## Saved data entries
====================
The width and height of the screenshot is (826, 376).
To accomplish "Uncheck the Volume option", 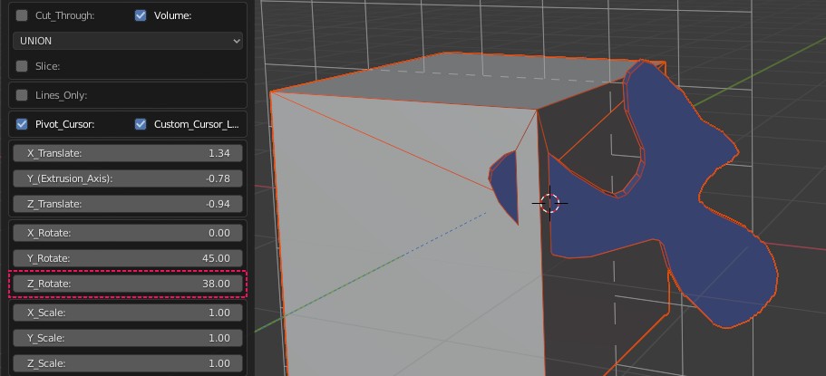I will (141, 15).
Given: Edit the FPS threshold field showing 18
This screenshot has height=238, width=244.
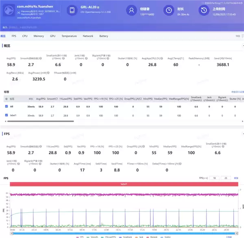Looking at the screenshot, I should (216, 178).
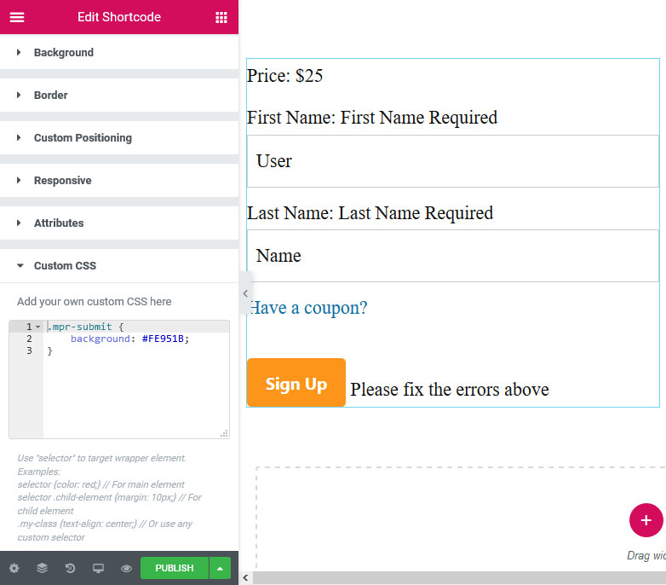Click the Publish button
The height and width of the screenshot is (585, 666).
point(174,568)
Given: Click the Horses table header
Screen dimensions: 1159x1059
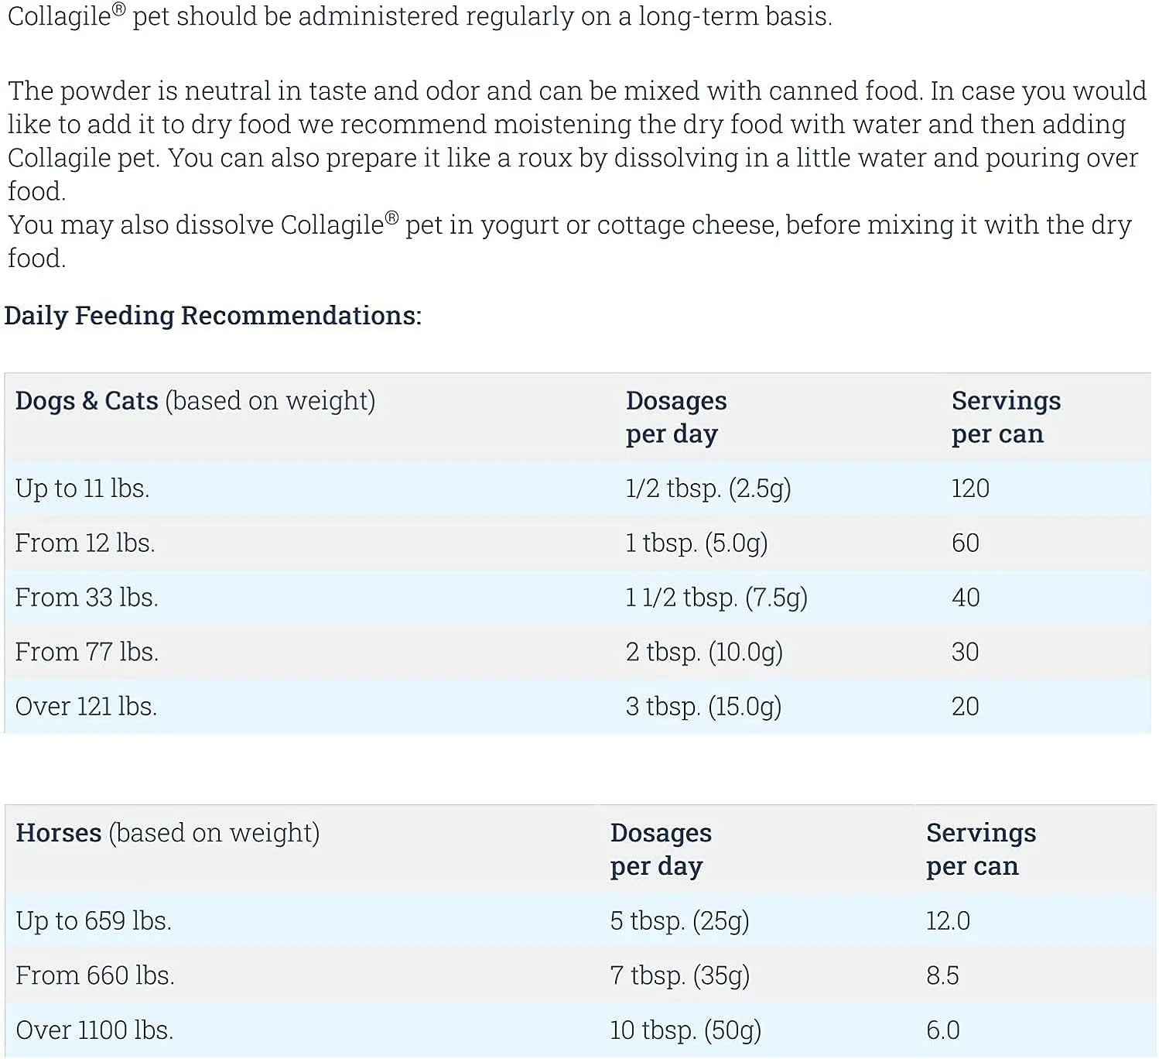Looking at the screenshot, I should coord(167,833).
====================
## What is required
Repeat exactly the lines above, starting at the one that contains "Given: Click the Horses table header" and stopping at the last line of the entries, and leave out the pictures.

## Expected output
Given: Click the Horses table header
Screen dimensions: 1159x1059
Looking at the screenshot, I should coord(167,833).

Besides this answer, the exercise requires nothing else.